→ **Set task**:
Can you update everything from the start of the records down to the line containing "This screenshot has height=1233, width=952. What", replacing "screenshot" with "image" and changing nothing else, then return only those lines?

→ **Information supplied**:
** BEGIN **

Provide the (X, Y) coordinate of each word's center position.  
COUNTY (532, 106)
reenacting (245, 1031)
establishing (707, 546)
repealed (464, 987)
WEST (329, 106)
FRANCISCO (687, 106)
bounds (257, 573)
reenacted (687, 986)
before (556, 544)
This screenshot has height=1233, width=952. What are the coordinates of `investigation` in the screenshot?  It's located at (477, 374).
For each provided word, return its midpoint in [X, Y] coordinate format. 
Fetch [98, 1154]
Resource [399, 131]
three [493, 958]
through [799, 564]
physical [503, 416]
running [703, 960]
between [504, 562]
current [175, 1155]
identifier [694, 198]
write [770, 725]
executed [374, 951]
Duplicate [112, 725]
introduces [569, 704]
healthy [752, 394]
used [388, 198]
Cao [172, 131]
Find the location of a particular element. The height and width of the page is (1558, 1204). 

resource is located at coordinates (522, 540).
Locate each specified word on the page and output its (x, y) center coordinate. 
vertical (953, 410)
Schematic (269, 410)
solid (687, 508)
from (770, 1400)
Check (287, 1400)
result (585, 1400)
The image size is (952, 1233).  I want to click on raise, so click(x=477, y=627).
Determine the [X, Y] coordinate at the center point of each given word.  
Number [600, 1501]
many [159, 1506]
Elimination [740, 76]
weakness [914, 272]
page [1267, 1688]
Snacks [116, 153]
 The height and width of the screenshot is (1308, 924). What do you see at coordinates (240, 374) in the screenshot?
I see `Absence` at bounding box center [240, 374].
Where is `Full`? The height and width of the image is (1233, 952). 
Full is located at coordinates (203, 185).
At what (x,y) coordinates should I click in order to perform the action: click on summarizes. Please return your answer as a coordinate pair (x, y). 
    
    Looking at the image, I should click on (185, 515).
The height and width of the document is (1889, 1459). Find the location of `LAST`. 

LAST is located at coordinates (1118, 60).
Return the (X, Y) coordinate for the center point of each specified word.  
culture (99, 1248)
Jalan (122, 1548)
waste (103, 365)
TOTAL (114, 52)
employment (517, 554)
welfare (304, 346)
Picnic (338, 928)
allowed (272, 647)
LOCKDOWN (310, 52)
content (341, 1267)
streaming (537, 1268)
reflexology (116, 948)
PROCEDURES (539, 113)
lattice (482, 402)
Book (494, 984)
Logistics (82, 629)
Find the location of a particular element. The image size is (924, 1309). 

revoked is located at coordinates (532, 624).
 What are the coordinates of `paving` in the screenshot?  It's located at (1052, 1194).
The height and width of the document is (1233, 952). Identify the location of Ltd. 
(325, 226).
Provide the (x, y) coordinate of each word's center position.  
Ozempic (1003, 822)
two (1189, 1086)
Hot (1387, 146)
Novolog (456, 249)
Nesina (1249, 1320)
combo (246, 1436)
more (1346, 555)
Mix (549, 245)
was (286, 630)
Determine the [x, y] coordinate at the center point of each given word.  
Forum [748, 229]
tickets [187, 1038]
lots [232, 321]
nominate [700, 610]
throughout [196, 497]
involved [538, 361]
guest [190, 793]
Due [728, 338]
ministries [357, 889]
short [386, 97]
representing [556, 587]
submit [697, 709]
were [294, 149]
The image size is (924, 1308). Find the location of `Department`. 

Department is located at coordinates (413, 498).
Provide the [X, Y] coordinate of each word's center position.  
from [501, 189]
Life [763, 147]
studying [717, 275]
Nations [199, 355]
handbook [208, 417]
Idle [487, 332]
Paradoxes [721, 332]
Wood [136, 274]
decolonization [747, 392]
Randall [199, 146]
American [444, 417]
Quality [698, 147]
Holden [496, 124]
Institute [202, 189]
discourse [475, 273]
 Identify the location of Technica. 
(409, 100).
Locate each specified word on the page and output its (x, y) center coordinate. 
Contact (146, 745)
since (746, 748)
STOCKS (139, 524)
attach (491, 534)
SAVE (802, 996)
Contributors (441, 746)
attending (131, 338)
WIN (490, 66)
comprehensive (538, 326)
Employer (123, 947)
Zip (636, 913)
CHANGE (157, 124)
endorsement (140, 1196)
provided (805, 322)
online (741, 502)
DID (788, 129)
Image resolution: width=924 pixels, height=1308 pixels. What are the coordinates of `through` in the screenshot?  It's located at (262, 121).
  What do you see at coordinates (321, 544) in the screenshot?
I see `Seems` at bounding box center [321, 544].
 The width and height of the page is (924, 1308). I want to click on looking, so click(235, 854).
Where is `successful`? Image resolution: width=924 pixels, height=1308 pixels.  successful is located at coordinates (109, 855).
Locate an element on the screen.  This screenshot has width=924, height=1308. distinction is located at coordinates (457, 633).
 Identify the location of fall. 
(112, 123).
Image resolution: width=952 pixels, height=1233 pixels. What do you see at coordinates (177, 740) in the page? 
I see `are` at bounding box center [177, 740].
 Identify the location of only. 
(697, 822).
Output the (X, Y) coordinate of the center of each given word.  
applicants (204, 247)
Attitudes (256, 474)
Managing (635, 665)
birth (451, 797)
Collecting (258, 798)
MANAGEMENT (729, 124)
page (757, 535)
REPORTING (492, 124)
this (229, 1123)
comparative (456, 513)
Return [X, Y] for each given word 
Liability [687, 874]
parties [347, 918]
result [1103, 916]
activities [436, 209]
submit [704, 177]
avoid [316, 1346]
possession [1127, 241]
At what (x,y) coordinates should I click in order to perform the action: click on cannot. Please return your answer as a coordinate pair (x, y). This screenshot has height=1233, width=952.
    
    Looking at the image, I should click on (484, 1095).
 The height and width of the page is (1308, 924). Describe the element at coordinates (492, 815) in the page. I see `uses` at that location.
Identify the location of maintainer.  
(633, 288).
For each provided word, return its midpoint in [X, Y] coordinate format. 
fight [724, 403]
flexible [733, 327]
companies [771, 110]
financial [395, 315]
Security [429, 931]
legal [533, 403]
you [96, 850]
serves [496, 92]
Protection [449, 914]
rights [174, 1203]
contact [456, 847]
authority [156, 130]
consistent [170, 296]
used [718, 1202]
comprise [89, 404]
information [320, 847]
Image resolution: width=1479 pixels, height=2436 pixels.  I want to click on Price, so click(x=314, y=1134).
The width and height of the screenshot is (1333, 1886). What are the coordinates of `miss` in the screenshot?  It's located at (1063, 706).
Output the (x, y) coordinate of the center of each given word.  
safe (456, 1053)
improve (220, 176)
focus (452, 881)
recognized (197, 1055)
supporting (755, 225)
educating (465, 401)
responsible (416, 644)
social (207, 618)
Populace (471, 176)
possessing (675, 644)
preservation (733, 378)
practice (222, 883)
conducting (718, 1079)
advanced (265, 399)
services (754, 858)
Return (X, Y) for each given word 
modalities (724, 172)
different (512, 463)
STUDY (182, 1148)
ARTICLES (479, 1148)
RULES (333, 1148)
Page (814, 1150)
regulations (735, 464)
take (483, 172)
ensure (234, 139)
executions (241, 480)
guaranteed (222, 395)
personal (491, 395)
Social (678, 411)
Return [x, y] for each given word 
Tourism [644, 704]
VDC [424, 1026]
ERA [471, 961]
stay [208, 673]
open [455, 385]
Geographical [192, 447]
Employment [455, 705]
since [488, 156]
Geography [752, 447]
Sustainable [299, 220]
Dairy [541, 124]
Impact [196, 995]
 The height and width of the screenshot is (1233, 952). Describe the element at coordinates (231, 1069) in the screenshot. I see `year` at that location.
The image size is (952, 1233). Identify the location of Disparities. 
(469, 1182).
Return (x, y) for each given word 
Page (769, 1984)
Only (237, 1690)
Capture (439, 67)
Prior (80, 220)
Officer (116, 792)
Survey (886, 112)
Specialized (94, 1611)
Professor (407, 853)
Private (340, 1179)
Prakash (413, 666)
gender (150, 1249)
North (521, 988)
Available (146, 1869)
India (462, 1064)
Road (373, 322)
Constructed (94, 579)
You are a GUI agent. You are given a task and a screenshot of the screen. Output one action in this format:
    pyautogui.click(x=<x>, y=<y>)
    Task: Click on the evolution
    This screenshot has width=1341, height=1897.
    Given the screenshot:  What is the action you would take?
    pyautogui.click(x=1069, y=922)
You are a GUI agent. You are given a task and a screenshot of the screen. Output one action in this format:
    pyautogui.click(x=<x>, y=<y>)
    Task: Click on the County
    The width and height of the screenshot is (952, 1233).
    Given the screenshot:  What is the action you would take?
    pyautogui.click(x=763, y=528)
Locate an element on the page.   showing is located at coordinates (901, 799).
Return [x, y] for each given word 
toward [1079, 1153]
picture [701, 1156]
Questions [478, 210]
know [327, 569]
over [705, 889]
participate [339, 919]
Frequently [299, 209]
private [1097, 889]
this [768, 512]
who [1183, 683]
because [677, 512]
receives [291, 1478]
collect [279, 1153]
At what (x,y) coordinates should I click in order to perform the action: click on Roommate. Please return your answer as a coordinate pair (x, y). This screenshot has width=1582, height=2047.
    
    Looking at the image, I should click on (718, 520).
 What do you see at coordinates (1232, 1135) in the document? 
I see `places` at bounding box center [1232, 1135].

** END **

→ **Right answer**:
Provide the (X, Y) coordinate of each word's center position.  
COUNTY (532, 106)
reenacting (245, 1031)
establishing (707, 546)
repealed (464, 987)
WEST (329, 106)
FRANCISCO (687, 106)
bounds (257, 573)
reenacted (687, 986)
before (556, 544)
This image has height=1233, width=952. What are the coordinates of `investigation` in the image?  It's located at (477, 374).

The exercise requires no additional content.